In its increasing crackdown on activists and journalists, Uzbek authorities, in March, deported two well-known international journalists, the BBC’s Natalia Antelava and Viktoriya Ivleva of Russia’s Novaya Gazeta, when they arrived at Tashkent international airport, attempting to visit the country. On February 8, the government-controlled bar association upheld a lower commission’s ruling to disbar one of the country’s leading human rights lawyers, Ruhiddin Komilov.
At the end of January 2012, just days before his 13-year prison sentence was set to expire, Muhammad Bekjanov, former editor of the political opposition newspaper Erk, was given an additional five-year sentence for alleged violations of internal prison rules. Bekjanov has been jailed since 1999, and along with another jailed journalist, Yusuf Ruzimuradov, has been imprisoned longer than any other reporter worldwide, according to the Committee to Protect Journalists.
Prison conditions in Uzbekistan are deplorable and torture and ill-treatment are systematic.
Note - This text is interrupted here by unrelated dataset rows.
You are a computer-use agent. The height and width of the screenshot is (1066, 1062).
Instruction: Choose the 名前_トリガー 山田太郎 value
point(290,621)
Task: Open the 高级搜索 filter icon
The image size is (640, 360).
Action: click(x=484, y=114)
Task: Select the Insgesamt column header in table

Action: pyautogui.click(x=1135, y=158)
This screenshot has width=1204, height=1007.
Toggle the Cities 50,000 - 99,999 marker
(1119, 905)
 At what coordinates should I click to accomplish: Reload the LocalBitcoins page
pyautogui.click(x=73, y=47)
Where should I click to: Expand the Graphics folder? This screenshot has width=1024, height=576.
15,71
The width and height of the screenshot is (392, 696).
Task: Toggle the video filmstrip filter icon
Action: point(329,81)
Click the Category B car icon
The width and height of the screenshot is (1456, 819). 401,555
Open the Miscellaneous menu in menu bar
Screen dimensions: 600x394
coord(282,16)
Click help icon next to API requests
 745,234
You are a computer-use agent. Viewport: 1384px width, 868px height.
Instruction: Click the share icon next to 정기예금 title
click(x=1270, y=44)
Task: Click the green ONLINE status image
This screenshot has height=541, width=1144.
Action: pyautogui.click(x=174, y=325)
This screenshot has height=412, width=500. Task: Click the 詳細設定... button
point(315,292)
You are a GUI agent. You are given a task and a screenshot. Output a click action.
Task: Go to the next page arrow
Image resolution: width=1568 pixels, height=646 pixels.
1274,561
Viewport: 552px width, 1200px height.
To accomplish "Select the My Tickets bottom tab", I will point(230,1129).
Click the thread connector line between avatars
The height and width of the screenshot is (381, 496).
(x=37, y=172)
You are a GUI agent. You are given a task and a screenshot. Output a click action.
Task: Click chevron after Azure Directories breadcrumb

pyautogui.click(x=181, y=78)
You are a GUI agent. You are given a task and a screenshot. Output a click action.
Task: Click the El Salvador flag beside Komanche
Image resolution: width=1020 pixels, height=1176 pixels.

In its December 2011 report “’No One Left to Witness’: Torture, the Failure of Habeas Corpus, and the Silencing of Lawyers in Uzbekistan,” Human Rights Watch presented rare first-hand evidence of wide-scale human rights abuses in the isolated country, from which UN human rights experts have been banned for almost a decade.
Human Rights Watch documented cases in which authorities poured boiling water on an activist, hung detainees by their wrists and ankles, subjected them to rape and sexual humiliation, and asphyxiated them with plastic bags and gas masks.
Human rights defenders in prison for no reason other than their legitimate human rights work include: Solijon Abdurakhmanov, Azam Formonov, Nosim Isakov, Gaibullo Jalilov, Rasul Khudainasarov, Ganihon Mamatkhanov, Habibulla Okpulatov, Yuldash Rasulov, Dilmurod Saidov, and Akzam Turgunov. Several are in serious ill-health and at least seven have suffered torture or ill-treatment in prison. Another activist, Jamshid Karimov, was reported to have been released in 2011, but is missing, prompting fears that authorities may have detained him or otherwise restricted his movements.
“We are thrilled that Alisher Karamatov has been freed, but the crackdown on civil society undercuts any claim that Karamatov’s release represents true progress,” Swerdlow said. “The US and EU should make clear that the Uzbek government needs to make deeper changes to improve its human rights record and that continuing to harass activists and journalists will lead to significant policy consequences.”